The third factor that forms the intersection of the decision to allocate to private programs is the willingness of the fiduciaries to make that choice. Admittedly more qualitative in nature, it is harder to gauge this factor. One technique we have used successfully at Commonfund is an anonymous risk survey of 20 questions that is sent to members of an investment committee and/or staff with the results discussed in a live setting. Such an exercise is helpful in establishing a foundation of each decision maker’s perspective and encouraging discussion among the group.
In an ideal world, the need to take on illiquidity matches the ability and willingness to do so. However, an ideal world is rarely the real world and as a result there are often trade-offs to be made. Having a framework around these factors and data-driven analysis will help prioritize those trade-offs. Without such a framework, you may be left in the dark making a very important decision. After all, the degree of exposure you have to private investment strategies, coupled with how well you execute those strategies, may not be the most important decision you make. But it very likely will explain how you perform over the next 20 years against everyone else.
Tim Yates is the president and CEO of Commonfund Asset Management.
- While this is the most important nuance, it is also important to note that the original BHB study was based on the 10 years of quarterly returns starting in 1974 from 91 large corporate pension plans. Moreover, the returns collected for the study were based on domestic equities, marketable bonds, and cash only. The average asset allocation for those 91 large corporate pension plans was 57.5 percent domestic equities, 21.4 percent marketable bonds, 12.4 percent cash and 8.6 percent other (which captured all other asset classes but was excluded for much of the analysis).

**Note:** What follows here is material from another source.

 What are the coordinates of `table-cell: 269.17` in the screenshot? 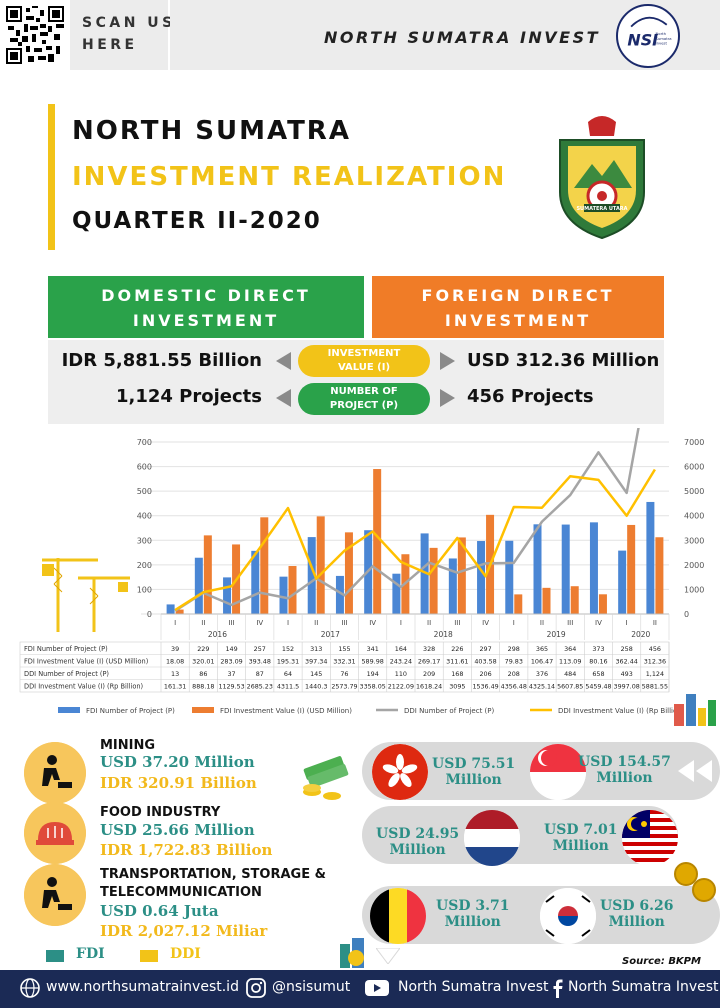 It's located at (429, 662).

- Published in the Financial Analysts Journal in 2000, the authors used 10 years of monthly returns for 94 balanced mutual funds and 5 years of quarterly returns for 58 pension funds. Like the BHB study, Ibbotson and Kaplan only considered stocks, bonds, and cash in their asset allocation analysis.
- FY 2010 – FY 2017 using NACUBO-Commonfund Study of Endowments data.
- Private investment strategies include private equity, real estate, natural resources and venture capital.